A little Linguipolygnathus

Variants of Linguipolygnathus linguiformis over time, from Bardashev et al. (2002).

Three points for this ID challenge go to Adam Yates who recognised the objects in the figure as P-elements of an ozarkodinid conodont (the first person to identify them as a conodont looses out on points because they didn't supply any supporting comments). Linguipolygnathus linguiformis is the type species of Linguipolygnathus, one of the genera carved by Bardashev et al. (2002) out of the large older genus Polygnathus. I've commented on the taxonomic insanity of Bardashev et al. in a previous post, though the idea of subdividing Polygnathus is not in itself a bad one (and note that if Linguipolygnathus were synonymised with its supposed polyphyletically-ancestral genus Eolinguipolygnathus we'd be left with a single monophyletic genus).

Many discussions of conodonts make reference to their minuteness (I've done it myself in the past) and the preserved conodont fossils are certainly minute. However, I must confess to only realising fairly recently that, just because the preserved fossils are minute, doesn't necessarily mean that the (largely soft-bodied and hence rarely preserved) animals themselves were. Of the two best-preserved body fossils of conodonts available to us, the remains of Promissum are those of an animal about 20 cm long.
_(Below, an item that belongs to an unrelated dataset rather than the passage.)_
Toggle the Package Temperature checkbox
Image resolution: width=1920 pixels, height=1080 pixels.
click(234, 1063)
Even the more modestly sized Clydagnathus, which is apparently more like the usual run of conodonts, would have been about 6 cm long in life: not huge, but still comparable in size to a modern anchovy.
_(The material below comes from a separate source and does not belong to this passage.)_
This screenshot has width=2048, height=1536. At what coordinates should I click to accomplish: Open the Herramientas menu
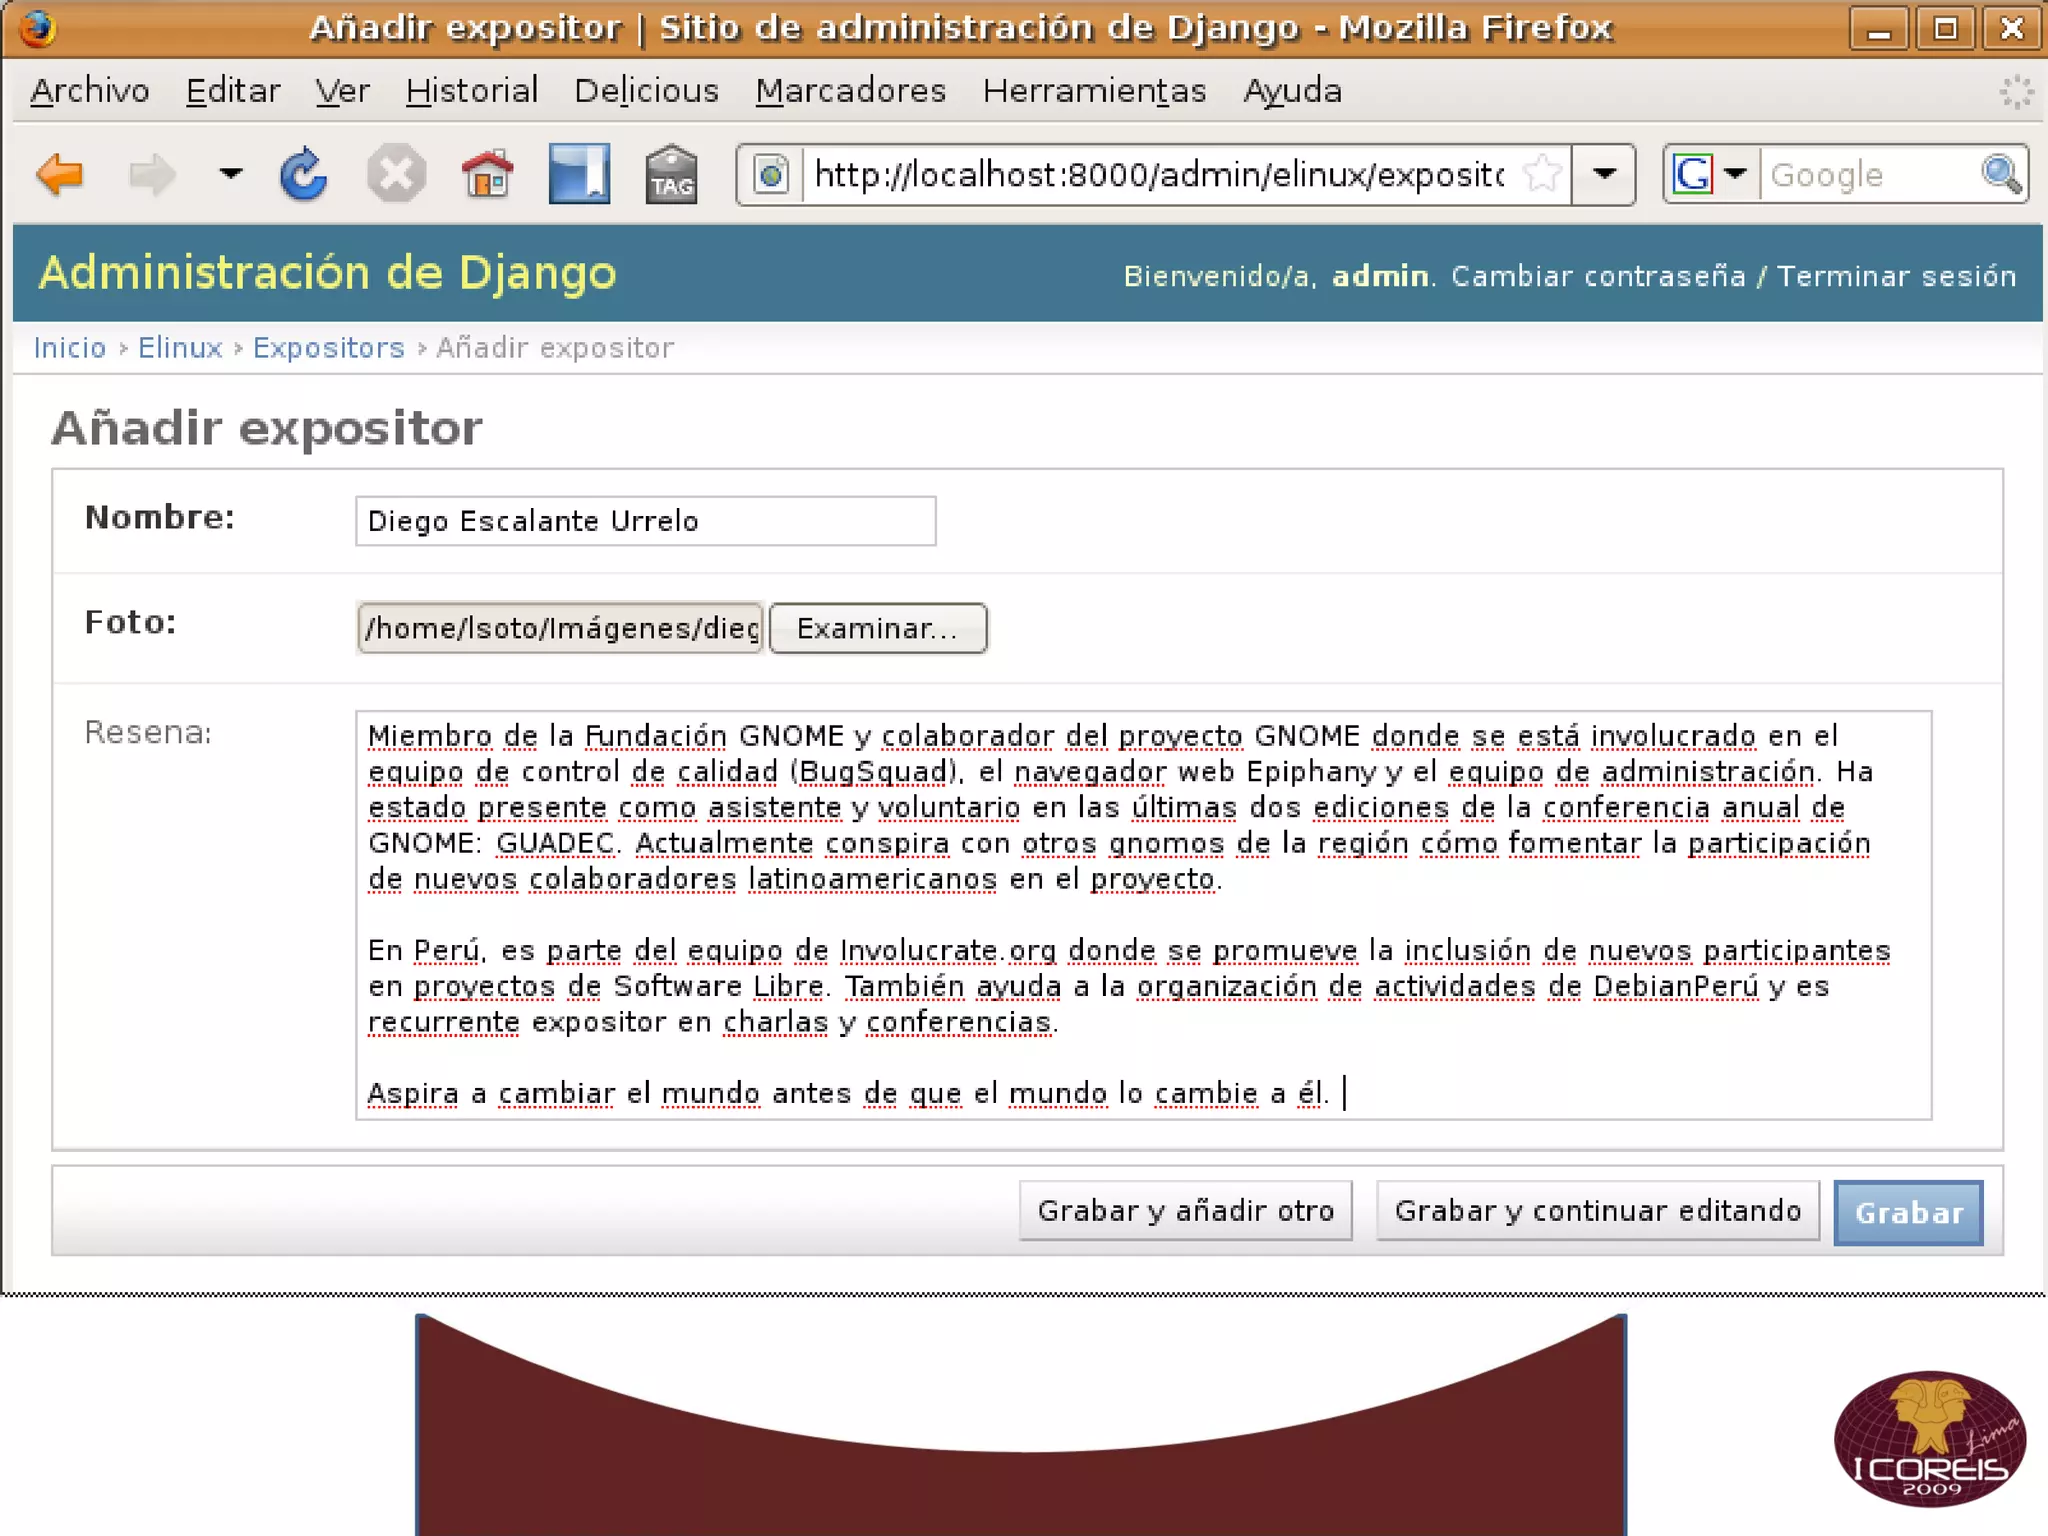point(1094,91)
Bardashev, I. A., K. Weddige & W. Ziegler. 2002. The phylomorphogenesis of some Early Devonian platform conodonts. Senckenbergiana Lethaea 82 (2): 375-451.


  1. It's good to see agnaths getting some love.

    (There's should be a law that each time someone makes a popular book, TV show, or the like on dinosaurs, they also have to make one on agnaths.)

  2. I share Andreas's pleasure at seeing a Conodont article! (Though I guess I'd relax the provision of his proposed law a bit: anyone who comes out with a popular book or TV show on dinosaurs has to match it with one on either agnaths, lower tetrapods, or fossil mammaliamorphs....)

    I don't have any intelligent comment to make on the content, but THANKS, C.T.: I appreciate your work!